Portal Berita Papua Barat

Warning! 40 Persen Berita Hoax Sengaja Disebarkan Setiap Hari

0 102
Berita Hox Sengaja Disebarkan
Berita Hoax Sengaja Disebarkan – Staf Presiden Wandy N. Toturoong yang juga menjabat sebagai Tenaga Ahli Utama I Eselon lB) KSP Pusat (Tengah) saat memberikan materi tentang seminar nasional Bahaya Hoax, di Manokwari, Senin (19/3/2018).(Foto: Adrian Kairupan/PBOKe)
Manokwari, Papuabaratoke.com – Berita Hoax Sengaja Disebarkan.  Salah satu Pejabat Kelompok Kerja Staf Presiden Wandy N. Toturoong yang juga Menjabat sebagai Tenaga Ahli Utama I Eselon lB) KSP menyebut banyak berita bohong atau hoax tersebar di media sosial (Medsos).

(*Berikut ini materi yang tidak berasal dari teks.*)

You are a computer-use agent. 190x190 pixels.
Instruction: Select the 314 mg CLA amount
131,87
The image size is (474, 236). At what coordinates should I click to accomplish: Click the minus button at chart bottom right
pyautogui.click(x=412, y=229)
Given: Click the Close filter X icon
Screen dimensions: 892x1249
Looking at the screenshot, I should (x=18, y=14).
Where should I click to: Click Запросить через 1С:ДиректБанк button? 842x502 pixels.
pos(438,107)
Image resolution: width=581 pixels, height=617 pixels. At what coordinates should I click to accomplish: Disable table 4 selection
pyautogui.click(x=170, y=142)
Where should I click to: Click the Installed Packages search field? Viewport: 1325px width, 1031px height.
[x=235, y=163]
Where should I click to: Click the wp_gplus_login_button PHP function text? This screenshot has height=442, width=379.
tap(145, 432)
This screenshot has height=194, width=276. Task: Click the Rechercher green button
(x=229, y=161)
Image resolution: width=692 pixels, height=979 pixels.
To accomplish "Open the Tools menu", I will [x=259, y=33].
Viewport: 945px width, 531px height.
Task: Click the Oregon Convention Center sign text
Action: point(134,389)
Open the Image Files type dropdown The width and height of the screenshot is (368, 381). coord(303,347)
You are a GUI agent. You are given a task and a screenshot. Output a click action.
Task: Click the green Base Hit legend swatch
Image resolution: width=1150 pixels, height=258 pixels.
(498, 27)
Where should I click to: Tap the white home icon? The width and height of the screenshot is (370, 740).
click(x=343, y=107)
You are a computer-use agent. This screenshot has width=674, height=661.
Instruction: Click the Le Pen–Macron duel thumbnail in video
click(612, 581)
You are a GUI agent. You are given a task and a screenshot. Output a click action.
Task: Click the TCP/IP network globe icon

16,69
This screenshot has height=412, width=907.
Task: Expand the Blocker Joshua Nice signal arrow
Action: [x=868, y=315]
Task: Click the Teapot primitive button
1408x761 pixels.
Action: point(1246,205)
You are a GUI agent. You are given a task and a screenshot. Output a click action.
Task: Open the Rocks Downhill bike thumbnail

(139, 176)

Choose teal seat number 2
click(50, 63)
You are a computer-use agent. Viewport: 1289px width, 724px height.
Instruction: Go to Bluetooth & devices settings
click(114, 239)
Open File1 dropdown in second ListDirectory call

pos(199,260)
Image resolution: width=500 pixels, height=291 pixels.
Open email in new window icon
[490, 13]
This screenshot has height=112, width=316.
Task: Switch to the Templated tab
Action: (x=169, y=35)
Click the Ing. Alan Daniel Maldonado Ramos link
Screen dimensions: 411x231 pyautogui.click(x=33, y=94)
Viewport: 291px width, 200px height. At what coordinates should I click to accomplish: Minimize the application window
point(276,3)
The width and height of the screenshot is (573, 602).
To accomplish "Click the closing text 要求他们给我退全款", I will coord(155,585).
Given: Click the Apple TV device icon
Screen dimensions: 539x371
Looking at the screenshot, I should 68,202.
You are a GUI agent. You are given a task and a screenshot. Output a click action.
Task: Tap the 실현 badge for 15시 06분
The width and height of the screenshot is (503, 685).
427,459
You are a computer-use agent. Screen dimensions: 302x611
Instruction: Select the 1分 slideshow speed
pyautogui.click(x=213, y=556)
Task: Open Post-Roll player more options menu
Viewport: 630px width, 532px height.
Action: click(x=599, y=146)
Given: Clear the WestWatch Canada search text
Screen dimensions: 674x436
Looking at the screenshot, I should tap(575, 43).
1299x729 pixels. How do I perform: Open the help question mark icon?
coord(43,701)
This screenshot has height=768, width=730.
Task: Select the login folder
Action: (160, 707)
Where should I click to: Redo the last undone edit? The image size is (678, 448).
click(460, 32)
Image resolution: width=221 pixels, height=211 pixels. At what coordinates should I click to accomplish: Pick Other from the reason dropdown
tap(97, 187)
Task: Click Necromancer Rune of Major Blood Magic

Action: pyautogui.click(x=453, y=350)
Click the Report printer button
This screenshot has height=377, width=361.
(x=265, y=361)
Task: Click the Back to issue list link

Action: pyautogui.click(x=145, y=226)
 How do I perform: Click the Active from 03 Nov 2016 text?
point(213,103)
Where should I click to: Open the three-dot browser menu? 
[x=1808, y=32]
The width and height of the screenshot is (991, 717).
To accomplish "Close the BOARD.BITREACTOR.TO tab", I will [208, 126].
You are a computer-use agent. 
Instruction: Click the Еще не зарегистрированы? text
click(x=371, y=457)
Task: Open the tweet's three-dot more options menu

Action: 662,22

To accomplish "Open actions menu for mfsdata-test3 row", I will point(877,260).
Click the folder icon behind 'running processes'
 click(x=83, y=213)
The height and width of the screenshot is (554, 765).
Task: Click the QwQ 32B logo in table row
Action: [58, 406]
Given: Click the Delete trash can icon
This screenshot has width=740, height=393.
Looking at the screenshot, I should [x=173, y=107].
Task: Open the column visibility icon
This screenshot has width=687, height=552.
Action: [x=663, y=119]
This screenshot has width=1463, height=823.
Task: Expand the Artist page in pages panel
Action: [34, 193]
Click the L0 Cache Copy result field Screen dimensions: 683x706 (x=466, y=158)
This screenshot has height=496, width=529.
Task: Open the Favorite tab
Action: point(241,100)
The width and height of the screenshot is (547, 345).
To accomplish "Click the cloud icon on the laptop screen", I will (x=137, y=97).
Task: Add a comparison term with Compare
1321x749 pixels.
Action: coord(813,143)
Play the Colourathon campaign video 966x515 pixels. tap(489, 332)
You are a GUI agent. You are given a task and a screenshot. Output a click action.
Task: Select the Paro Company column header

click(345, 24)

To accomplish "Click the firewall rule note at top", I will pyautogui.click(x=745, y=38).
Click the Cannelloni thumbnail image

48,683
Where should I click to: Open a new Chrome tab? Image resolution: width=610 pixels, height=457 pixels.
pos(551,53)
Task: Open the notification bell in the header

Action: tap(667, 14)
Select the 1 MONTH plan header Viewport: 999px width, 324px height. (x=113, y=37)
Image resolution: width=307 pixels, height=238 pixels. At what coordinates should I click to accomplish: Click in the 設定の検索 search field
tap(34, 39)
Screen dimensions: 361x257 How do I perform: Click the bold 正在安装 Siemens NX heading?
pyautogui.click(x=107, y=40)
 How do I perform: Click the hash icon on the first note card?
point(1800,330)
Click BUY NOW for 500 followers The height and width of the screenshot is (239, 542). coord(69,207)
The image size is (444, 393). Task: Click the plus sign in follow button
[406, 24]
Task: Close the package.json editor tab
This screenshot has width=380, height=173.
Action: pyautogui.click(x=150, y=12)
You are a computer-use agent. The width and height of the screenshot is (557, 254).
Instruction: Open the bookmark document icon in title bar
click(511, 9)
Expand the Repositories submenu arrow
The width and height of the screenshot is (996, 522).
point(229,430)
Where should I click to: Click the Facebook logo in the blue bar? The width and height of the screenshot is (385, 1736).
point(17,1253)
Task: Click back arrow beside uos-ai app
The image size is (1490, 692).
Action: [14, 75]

Hal ini dipaparkannya disela kegiatan deklarasi dan pelantikan Kordinator Daerah (Korda Papua Barat) Relawan Jokowi Centre (RJC) di Oriestom Hotel Manokwari, Senin (19/3/2018) siang.

Dimana, terangnya, masalah tentang hoax diduga sengaja dialirkan oleh para oknum tertentu yang masih menggunakan atau melihat celah kemediaan dan bersosial. Media mengedukasi masyarakat dengan pemahaman dan info berita yang tak teruji dan dapat dipertanggung jawabkan kebenarannya.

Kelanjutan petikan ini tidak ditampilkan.